* Threat of U.S. indictment hangs over Swiss banks
* Cabinet to consider solution next Wed or a week later
* No recourse to emergency law possible
* Swiss ministry in touch with DoJ
By Emma Thomasson
ZURICH, June 21 The Swiss government will
consider ways to allow the country's banks to hand over
information to U.S. authorities either next Wednesday or a week
later, a spokesman said on Friday, later than previously
The government is under pressure to find a way to save its
banks from criminal charges for helping wealthy Americans evade
tax after parliament blocked a bill on Wednesday that would have
allowed the banks to sidestep strict secrecy laws.
Finance Minister Eveline Widmer-Schlumpf had said the
government could consider issuing an executive order on Friday
to allow banks to comply with U.S. demands, but the government
spokesman said her ministry was still working on the plans.

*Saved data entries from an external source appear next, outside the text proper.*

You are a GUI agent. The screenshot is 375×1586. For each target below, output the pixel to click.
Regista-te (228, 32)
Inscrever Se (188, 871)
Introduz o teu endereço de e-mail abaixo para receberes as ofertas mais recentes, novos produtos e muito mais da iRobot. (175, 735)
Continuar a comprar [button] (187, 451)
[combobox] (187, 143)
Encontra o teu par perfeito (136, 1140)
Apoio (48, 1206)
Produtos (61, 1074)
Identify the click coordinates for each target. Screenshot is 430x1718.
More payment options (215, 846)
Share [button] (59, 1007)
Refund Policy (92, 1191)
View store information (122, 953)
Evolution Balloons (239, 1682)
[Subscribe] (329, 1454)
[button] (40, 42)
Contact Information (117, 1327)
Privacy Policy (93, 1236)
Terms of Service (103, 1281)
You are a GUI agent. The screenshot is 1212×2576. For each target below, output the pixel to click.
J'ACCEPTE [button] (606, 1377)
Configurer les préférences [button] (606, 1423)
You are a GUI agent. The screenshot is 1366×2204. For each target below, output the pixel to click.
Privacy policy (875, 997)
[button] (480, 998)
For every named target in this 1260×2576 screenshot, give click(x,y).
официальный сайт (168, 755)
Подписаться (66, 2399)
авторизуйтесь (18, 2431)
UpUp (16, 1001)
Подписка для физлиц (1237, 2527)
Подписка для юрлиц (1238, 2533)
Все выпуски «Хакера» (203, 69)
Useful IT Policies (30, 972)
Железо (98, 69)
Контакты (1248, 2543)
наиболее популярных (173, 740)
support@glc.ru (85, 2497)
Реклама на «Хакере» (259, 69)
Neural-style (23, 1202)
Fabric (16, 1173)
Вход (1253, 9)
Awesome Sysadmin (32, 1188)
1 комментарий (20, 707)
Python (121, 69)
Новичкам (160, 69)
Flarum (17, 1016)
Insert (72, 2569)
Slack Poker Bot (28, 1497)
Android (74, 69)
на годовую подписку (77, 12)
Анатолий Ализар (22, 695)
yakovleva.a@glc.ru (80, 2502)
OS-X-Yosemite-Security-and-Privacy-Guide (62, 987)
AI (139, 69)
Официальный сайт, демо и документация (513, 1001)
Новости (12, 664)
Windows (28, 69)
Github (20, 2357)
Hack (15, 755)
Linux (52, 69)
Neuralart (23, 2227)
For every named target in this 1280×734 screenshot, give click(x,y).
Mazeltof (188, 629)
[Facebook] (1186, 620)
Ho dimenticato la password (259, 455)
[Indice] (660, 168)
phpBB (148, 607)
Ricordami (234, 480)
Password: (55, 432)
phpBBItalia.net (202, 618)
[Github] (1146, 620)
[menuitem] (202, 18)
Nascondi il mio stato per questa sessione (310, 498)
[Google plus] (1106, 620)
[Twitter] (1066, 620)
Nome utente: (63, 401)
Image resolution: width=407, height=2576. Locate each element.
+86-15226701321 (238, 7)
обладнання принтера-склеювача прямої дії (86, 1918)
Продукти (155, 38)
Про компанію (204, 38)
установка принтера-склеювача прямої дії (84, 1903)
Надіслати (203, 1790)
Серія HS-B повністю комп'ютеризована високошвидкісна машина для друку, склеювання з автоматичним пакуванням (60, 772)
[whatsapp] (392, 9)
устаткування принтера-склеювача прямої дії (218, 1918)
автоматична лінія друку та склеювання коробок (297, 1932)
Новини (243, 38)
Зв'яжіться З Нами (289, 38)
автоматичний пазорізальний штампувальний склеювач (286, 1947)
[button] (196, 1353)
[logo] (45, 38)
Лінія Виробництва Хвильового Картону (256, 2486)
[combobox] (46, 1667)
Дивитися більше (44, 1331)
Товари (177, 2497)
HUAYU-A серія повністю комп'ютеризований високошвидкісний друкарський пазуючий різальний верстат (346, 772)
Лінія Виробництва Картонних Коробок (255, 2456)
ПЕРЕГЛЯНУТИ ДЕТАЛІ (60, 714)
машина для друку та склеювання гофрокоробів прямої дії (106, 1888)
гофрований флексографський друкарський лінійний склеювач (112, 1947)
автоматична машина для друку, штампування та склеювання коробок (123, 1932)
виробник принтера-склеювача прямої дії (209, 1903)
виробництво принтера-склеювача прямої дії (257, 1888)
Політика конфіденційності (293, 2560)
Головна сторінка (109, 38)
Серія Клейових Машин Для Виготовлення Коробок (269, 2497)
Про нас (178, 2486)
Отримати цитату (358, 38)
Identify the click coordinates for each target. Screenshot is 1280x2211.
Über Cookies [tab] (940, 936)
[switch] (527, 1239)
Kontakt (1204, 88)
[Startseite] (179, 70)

The spokesman told a regular cabinet news conference that
the finance ministry now planned to present a solution at the
next cabinet meeting on Wednesday or, more likely, a week later.
The finance ministry, which has repeatedly warned of the
threat of U.S. indictments of banks if parliament rejected the
legislation, has been in touch with the U.S. Department of
Justice to inform it of the situation, the spokesman said.
U.S. authorities want Swiss banks to pay fines potentially
amounting to $10 billion for the whole industry and hand over
the names of Americans it suspects of using secret accounts to
evade tax, but strict secrecy laws stop them from complying.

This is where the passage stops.